Вика сидит на соседнем ряду, тоже на третьей парте. Слева от неё – Николаха… Чем тебе не гусар? Высокий, косая сажень в плечах, правильные черты лица, роскошные усы. И вроде не дурак: учится относительно неплохо, и поговорить с ним можно на разные темы. По идее, девочки должны лететь к нему, как мухи на мед. И они летят. Летят! Ещё как летят!! Но…покружив над этим мёдом совсем недолго, улетают к другим резко пахнущим продуктам питания. И это – загадка.
– «…и пошел дождь, и разлились реки, и подули ветры, и налегли на дом тот; и он упал, и было падение его великое».

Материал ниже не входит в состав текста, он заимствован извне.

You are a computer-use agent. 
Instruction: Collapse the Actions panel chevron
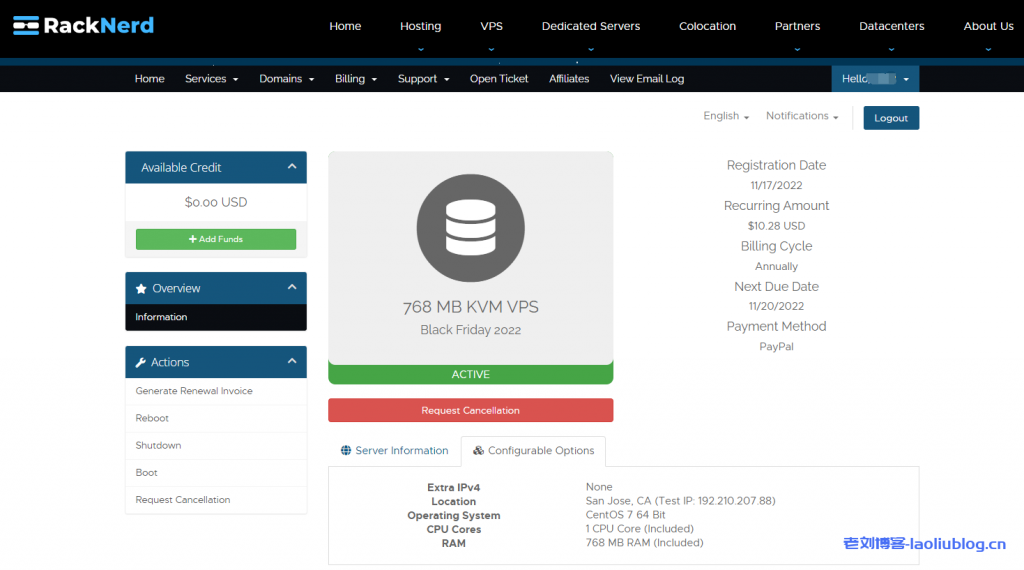tap(292, 362)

Ну, допустим, вчерашний эпизод с Женей Пискаренко – не в счёт. Николаха повёл её в кафе, а потом скрупулезно высчитал с нее половину суммы за угощение: не больше и не меньше!
А вот Вика? Она кружила над Николахой, кружила и улетела ко мне. В лифт. И кто знает: пройдет день, два, неделя, месяц, и она, возможно, улетит в объятия другого гусара. Например, в объятия Валентина – нашего «лидера» и старосты. Да…. Но пока что она бледнеет, когда мы случайно встречаемся взглядами. Может быть, это потому, что она уже твёрдо для себя поняла: это я – её мёд: сладкий, дурманящий, и липкий….
– Это кто у тебя? – шепчет мне Ева, отодвигая мою левую руку от тетради.
– «А слушающий и неисполняющий подобен человеку, построившему дом на земле без основания,… – намерено повышая голос, дабы не прерываться на замечание, вещает Лариса Григорьевна в проходе между Викой и Евой, – который, когда наперла на него вода, тотчас обрушился; и разрушение дома сего было великое».
– Так, никто, – отвечаю я, после того, как величественная фигура Ларисы Григорьевны уплыла к доске.
– Скажи, – еле слышно требует Ева.
– Ты и Большакова.
– А эта красавица,… что здесь делает?
– Выжидает.
– Чего?
– Когда ты к Ванечке своему сбежишь…
Ева хмурится и плотно сжимает губы.
– Будешь доставать меня Ванечкой – сбегу.
Я не решаюсь будить спящую собаку и, не сводя глаз с Розвадовской, меняю тему:
– Помнишь, в колхозе,…когда мы с тобой в детском садике сидели?
– Что?
– Ну…перед этим, тебе Клюенко наплёл про меня… Что конкретно он сказал?
– Ничего особенного…
Теперь уже два человека сдвигают брови к переносице: я, не получивший ответ на свой вопрос, и Лариса Григорьевна, которая услышала звуки, отличающиеся от текста притчи. Приходится нам менять канал общения: начинается переписка:
«Я спросила, что там с тобой»
«?»
«Он сказал: приступ какого-то заболевания»
«??»
«Светка спрашивала у тебя, чем помочь»
«И всё?»
«Всё. Остальное ты сам мне рассказал. Забыл?»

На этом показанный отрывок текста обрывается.